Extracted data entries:
+ + + + + + +

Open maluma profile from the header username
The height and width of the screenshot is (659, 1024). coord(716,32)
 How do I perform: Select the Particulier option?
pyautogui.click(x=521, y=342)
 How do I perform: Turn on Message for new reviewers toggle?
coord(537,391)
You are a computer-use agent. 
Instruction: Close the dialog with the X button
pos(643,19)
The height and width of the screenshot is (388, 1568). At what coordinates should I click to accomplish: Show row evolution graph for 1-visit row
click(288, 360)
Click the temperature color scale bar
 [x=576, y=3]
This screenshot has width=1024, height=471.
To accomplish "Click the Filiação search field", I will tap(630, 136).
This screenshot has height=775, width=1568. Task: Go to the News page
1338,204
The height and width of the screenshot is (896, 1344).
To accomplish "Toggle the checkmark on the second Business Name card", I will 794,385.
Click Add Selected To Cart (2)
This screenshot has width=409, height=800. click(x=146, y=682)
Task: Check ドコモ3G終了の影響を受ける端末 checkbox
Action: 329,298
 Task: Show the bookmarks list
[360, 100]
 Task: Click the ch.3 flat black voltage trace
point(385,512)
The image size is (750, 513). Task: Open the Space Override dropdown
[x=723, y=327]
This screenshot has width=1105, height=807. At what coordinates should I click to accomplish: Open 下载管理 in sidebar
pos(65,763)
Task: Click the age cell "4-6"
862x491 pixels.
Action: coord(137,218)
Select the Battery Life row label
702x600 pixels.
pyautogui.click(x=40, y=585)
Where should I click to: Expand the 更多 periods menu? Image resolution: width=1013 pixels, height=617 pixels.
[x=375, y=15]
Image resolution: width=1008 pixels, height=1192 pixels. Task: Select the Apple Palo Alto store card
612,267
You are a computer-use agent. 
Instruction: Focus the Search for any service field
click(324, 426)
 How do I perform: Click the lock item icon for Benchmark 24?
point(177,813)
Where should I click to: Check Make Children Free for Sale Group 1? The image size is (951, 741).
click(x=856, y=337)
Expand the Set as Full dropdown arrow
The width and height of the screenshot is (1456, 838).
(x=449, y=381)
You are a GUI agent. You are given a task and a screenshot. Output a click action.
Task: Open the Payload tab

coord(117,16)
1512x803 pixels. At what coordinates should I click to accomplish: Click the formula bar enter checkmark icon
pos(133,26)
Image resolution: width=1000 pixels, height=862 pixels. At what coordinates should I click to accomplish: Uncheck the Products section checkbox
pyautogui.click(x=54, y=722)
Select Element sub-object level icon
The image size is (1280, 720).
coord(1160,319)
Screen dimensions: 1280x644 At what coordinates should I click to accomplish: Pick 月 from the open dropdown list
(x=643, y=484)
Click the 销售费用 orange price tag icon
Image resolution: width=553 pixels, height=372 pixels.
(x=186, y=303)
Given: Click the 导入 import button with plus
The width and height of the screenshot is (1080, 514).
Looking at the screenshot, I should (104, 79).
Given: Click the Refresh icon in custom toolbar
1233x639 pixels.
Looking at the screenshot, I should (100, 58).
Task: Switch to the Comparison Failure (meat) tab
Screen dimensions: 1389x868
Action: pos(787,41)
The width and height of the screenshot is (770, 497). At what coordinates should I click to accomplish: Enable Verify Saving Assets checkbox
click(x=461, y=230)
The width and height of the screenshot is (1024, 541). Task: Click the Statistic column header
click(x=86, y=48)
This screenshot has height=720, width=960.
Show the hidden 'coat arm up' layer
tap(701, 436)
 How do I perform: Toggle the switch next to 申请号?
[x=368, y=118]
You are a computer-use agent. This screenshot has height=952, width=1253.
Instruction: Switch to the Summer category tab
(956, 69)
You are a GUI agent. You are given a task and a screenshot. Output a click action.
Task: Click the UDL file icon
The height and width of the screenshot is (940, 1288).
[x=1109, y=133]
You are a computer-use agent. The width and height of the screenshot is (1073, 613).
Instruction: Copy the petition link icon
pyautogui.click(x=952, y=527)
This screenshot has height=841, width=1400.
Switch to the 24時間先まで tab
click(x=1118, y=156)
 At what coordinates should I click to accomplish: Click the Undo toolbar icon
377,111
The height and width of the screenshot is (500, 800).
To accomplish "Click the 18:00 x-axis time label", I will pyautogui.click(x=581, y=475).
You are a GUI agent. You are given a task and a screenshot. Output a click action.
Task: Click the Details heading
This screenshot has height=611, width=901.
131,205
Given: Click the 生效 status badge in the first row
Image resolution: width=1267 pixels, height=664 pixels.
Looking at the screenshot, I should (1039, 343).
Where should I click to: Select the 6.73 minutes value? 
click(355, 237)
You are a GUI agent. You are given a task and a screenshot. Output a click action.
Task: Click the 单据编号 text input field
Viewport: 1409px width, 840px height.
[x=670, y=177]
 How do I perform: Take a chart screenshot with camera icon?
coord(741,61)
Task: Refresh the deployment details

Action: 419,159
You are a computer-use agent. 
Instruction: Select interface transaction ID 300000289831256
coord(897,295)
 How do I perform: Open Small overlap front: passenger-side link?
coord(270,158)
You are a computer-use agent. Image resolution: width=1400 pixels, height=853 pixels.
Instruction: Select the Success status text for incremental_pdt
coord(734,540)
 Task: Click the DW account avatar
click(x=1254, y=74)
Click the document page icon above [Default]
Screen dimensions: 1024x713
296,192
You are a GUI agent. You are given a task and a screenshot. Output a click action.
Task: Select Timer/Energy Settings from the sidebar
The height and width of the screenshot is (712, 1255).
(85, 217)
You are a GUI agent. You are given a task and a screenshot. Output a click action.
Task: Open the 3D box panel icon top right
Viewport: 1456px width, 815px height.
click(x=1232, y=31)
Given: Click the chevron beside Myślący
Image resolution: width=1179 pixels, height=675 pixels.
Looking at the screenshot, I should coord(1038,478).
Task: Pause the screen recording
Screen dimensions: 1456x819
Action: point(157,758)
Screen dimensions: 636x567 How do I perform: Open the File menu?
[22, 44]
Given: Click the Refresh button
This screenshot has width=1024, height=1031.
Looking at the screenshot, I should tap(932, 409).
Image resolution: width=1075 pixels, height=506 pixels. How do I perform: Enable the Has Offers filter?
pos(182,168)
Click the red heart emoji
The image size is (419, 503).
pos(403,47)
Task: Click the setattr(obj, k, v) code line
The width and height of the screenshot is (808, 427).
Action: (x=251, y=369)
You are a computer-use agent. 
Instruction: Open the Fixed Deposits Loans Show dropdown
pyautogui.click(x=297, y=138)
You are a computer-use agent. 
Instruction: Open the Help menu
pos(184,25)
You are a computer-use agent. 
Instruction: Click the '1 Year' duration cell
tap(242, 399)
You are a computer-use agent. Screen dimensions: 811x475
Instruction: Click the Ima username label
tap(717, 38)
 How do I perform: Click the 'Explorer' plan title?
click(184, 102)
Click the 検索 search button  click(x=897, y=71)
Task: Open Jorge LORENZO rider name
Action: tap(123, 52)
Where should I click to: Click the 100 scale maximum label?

+ + + + + + +

- **PROBLEM STATEMENT**: Rewrite all of the records above, replacing "computer-use agent" with "screen-navigation assistant" wherever it occurs and leaving everything else unchanged.

- **RESULT OF THIS EXERCISE**:
Open maluma profile from the header username
The height and width of the screenshot is (659, 1024). coord(716,32)
 How do I perform: Select the Particulier option?
pyautogui.click(x=521, y=342)
 How do I perform: Turn on Message for new reviewers toggle?
coord(537,391)
You are a screen-navigation assistant. 
Instruction: Close the dialog with the X button
pos(643,19)
The height and width of the screenshot is (388, 1568). At what coordinates should I click to accomplish: Show row evolution graph for 1-visit row
click(288, 360)
Click the temperature color scale bar
 [x=576, y=3]
This screenshot has width=1024, height=471.
To accomplish "Click the Filiação search field", I will tap(630, 136).
This screenshot has height=775, width=1568. Task: Go to the News page
1338,204
The height and width of the screenshot is (896, 1344).
To accomplish "Toggle the checkmark on the second Business Name card", I will 794,385.
Click Add Selected To Cart (2)
This screenshot has width=409, height=800. click(x=146, y=682)
Task: Check ドコモ3G終了の影響を受ける端末 checkbox
Action: 329,298
 Task: Show the bookmarks list
[360, 100]
 Task: Click the ch.3 flat black voltage trace
point(385,512)
The image size is (750, 513). Task: Open the Space Override dropdown
[x=723, y=327]
This screenshot has width=1105, height=807. At what coordinates should I click to accomplish: Open 下载管理 in sidebar
pos(65,763)
Task: Click the age cell "4-6"
862x491 pixels.
Action: coord(137,218)
Select the Battery Life row label
702x600 pixels.
pyautogui.click(x=40, y=585)
Where should I click to: Expand the 更多 periods menu? Image resolution: width=1013 pixels, height=617 pixels.
[x=375, y=15]
Image resolution: width=1008 pixels, height=1192 pixels. Task: Select the Apple Palo Alto store card
612,267
You are a screen-navigation assistant. 
Instruction: Focus the Search for any service field
click(324, 426)
 How do I perform: Click the lock item icon for Benchmark 24?
point(177,813)
Where should I click to: Check Make Children Free for Sale Group 1? The image size is (951, 741).
click(x=856, y=337)
Expand the Set as Full dropdown arrow
The width and height of the screenshot is (1456, 838).
(x=449, y=381)
You are a GUI agent. You are given a task and a screenshot. Output a click action.
Task: Open the Payload tab

coord(117,16)
1512x803 pixels. At what coordinates should I click to accomplish: Click the formula bar enter checkmark icon
pos(133,26)
Image resolution: width=1000 pixels, height=862 pixels. At what coordinates should I click to accomplish: Uncheck the Products section checkbox
pyautogui.click(x=54, y=722)
Select Element sub-object level icon
The image size is (1280, 720).
coord(1160,319)
Screen dimensions: 1280x644 At what coordinates should I click to accomplish: Pick 月 from the open dropdown list
(x=643, y=484)
Click the 销售费用 orange price tag icon
Image resolution: width=553 pixels, height=372 pixels.
(x=186, y=303)
Given: Click the 导入 import button with plus
The width and height of the screenshot is (1080, 514).
Looking at the screenshot, I should (104, 79).
Given: Click the Refresh icon in custom toolbar
1233x639 pixels.
Looking at the screenshot, I should (100, 58).
Task: Switch to the Comparison Failure (meat) tab
Screen dimensions: 1389x868
Action: pos(787,41)
The width and height of the screenshot is (770, 497). At what coordinates should I click to accomplish: Enable Verify Saving Assets checkbox
click(x=461, y=230)
The width and height of the screenshot is (1024, 541). Task: Click the Statistic column header
click(x=86, y=48)
This screenshot has height=720, width=960.
Show the hidden 'coat arm up' layer
tap(701, 436)
 How do I perform: Toggle the switch next to 申请号?
[x=368, y=118]
You are a screen-navigation assistant. This screenshot has height=952, width=1253.
Instruction: Switch to the Summer category tab
(956, 69)
You are a GUI agent. You are given a task and a screenshot. Output a click action.
Task: Click the UDL file icon
The height and width of the screenshot is (940, 1288).
[x=1109, y=133]
You are a screen-navigation assistant. The width and height of the screenshot is (1073, 613).
Instruction: Copy the petition link icon
pyautogui.click(x=952, y=527)
This screenshot has height=841, width=1400.
Switch to the 24時間先まで tab
click(x=1118, y=156)
 At what coordinates should I click to accomplish: Click the Undo toolbar icon
377,111
The height and width of the screenshot is (500, 800).
To accomplish "Click the 18:00 x-axis time label", I will pyautogui.click(x=581, y=475).
You are a GUI agent. You are given a task and a screenshot. Output a click action.
Task: Click the Details heading
This screenshot has height=611, width=901.
131,205
Given: Click the 生效 status badge in the first row
Image resolution: width=1267 pixels, height=664 pixels.
Looking at the screenshot, I should (1039, 343).
Where should I click to: Select the 6.73 minutes value? 
click(355, 237)
You are a GUI agent. You are given a task and a screenshot. Output a click action.
Task: Click the 单据编号 text input field
Viewport: 1409px width, 840px height.
[x=670, y=177]
 How do I perform: Take a chart screenshot with camera icon?
coord(741,61)
Task: Refresh the deployment details

Action: 419,159
You are a screen-navigation assistant. 
Instruction: Select interface transaction ID 300000289831256
coord(897,295)
 How do I perform: Open Small overlap front: passenger-side link?
coord(270,158)
You are a screen-navigation assistant. Image resolution: width=1400 pixels, height=853 pixels.
Instruction: Select the Success status text for incremental_pdt
coord(734,540)
 Task: Click the DW account avatar
click(x=1254, y=74)
Click the document page icon above [Default]
Screen dimensions: 1024x713
296,192
You are a GUI agent. You are given a task and a screenshot. Output a click action.
Task: Select Timer/Energy Settings from the sidebar
The height and width of the screenshot is (712, 1255).
(85, 217)
You are a GUI agent. You are given a task and a screenshot. Output a click action.
Task: Open the 3D box panel icon top right
Viewport: 1456px width, 815px height.
click(x=1232, y=31)
Given: Click the chevron beside Myślący
Image resolution: width=1179 pixels, height=675 pixels.
Looking at the screenshot, I should coord(1038,478).
Task: Pause the screen recording
Screen dimensions: 1456x819
Action: point(157,758)
Screen dimensions: 636x567 How do I perform: Open the File menu?
[22, 44]
Given: Click the Refresh button
This screenshot has width=1024, height=1031.
Looking at the screenshot, I should tap(932, 409).
Image resolution: width=1075 pixels, height=506 pixels. How do I perform: Enable the Has Offers filter?
pos(182,168)
Click the red heart emoji
The image size is (419, 503).
pos(403,47)
Task: Click the setattr(obj, k, v) code line
The width and height of the screenshot is (808, 427).
Action: (x=251, y=369)
You are a screen-navigation assistant. 
Instruction: Open the Fixed Deposits Loans Show dropdown
pyautogui.click(x=297, y=138)
You are a screen-navigation assistant. 
Instruction: Open the Help menu
pos(184,25)
You are a screen-navigation assistant. 
Instruction: Click the '1 Year' duration cell
tap(242, 399)
You are a screen-navigation assistant. Screen dimensions: 811x475
Instruction: Click the Ima username label
tap(717, 38)
 How do I perform: Click the 'Explorer' plan title?
click(184, 102)
Click the 検索 search button  click(x=897, y=71)
Task: Open Jorge LORENZO rider name
Action: tap(123, 52)
Where should I click to: Click the 100 scale maximum label?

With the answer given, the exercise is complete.